Australia’s Pandemic Exceptionalism: How we crushed the curve but lost the race
UNSW Press, $39.99 pb, 234 pp
‘We right to go?’
The Covid-19 pandemic has left its mark on all of us. How could it not? The shuttered small businesses; the warring states; the spectre of aged care residents, hands pressed against glass, unable to touch or receive relatives. The Centrelink queues, the taped-up playgrounds, the closed borders. The stranded cruise ships, the panic buying of toilet paper, the unrelenting and crushing boredom of our four walls. Personally, I can’t see a North Face jacket without a visceral flashback to our erstwhile Victorian premier and his trademark press conference opener: ‘We right to go?’ The desire to forget all of this, to move on from the pandemic, is what makes Australia’s Pandemic Exceptionalism: How we crushed the curve but lost the race such an important contribution to the literature of Covid-19 post-mortems.

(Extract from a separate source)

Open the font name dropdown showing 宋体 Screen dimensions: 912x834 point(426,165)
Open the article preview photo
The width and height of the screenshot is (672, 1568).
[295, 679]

Economists Steven Hamilton and Richard Holden were regular contributors to the op-ed pages during lockdowns, heartily supporting the fiscal response, and lambasting our costly dithering in vaccine procurement (an ‘unmitigated disaster’) and the sluggish roll-out of rapid antigen tests, or RATs (‘unconscionable’). They have synthesised their individual contributions into a shared argument: the Morrison government both succeeded and failed in its response to Covid-19, and there are vital lessons to be learnt.